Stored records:
┌──

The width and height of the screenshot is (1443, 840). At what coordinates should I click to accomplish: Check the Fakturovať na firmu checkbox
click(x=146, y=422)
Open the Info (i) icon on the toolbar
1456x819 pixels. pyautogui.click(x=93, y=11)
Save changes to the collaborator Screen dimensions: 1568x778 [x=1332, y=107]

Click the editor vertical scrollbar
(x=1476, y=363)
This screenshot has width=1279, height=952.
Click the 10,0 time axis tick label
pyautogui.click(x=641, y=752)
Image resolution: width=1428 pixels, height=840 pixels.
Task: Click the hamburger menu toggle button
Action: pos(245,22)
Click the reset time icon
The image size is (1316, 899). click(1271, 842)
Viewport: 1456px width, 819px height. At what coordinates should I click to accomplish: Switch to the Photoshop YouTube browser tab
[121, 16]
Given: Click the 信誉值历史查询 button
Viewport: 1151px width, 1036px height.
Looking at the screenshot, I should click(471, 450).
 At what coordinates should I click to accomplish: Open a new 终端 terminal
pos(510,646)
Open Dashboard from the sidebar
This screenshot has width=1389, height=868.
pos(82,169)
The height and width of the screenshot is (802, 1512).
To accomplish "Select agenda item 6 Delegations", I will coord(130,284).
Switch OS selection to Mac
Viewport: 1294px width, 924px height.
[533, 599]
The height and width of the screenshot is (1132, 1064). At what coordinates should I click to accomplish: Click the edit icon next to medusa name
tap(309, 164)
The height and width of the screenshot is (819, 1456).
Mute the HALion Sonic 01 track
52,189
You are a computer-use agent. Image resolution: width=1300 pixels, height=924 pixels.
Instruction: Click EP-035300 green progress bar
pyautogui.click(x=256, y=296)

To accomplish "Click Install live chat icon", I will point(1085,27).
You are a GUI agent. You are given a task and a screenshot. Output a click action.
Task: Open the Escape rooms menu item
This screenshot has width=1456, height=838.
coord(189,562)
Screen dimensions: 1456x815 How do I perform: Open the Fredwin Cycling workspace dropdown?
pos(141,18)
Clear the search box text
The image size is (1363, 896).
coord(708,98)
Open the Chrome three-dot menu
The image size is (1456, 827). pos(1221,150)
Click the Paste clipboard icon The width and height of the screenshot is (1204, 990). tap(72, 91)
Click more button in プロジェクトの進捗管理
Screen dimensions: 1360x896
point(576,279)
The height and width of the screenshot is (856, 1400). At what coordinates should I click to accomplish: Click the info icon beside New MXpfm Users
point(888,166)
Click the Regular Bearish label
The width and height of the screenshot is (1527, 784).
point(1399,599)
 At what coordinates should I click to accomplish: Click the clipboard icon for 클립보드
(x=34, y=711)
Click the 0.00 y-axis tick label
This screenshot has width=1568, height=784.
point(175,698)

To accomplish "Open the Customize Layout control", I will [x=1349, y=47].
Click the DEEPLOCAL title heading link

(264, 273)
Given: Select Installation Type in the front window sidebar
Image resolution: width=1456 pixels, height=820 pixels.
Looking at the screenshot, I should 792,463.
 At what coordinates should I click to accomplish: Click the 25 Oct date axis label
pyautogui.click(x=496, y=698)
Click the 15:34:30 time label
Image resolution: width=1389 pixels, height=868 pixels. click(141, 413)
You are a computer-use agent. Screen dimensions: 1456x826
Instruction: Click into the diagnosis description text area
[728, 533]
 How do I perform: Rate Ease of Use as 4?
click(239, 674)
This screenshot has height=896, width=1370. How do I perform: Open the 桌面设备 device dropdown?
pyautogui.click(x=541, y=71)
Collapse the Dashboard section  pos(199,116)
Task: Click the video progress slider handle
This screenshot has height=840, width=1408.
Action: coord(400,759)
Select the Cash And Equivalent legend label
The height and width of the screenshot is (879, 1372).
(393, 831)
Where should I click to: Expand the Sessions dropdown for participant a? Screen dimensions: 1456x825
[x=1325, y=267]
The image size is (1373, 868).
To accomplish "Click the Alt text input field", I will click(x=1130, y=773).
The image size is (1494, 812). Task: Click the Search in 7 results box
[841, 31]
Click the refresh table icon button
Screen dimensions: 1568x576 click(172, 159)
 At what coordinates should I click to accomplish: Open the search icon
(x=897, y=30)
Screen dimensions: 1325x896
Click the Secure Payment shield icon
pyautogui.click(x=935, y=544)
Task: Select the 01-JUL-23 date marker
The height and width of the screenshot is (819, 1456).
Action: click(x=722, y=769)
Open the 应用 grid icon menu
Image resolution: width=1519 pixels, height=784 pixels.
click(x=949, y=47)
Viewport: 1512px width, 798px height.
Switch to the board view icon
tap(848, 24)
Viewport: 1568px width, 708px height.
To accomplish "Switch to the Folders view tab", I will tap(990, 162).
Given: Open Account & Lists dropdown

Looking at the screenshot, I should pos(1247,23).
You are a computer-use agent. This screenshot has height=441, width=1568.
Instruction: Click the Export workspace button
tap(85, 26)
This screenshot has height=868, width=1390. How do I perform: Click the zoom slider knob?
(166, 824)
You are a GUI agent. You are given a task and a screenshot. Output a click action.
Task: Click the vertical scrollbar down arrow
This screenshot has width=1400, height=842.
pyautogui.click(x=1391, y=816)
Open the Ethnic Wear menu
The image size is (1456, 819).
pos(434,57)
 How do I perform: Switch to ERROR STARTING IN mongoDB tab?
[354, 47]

└──

TASK REQUIREMENTS: Set aside each line above that includes the string "computer" and report it.

SOLUTION TO THIS PROBLEM:
You are a computer-use agent. Image resolution: width=1300 pixels, height=924 pixels.
You are a computer-use agent. Screen dimensions: 1456x826
You are a computer-use agent. This screenshot has height=441, width=1568.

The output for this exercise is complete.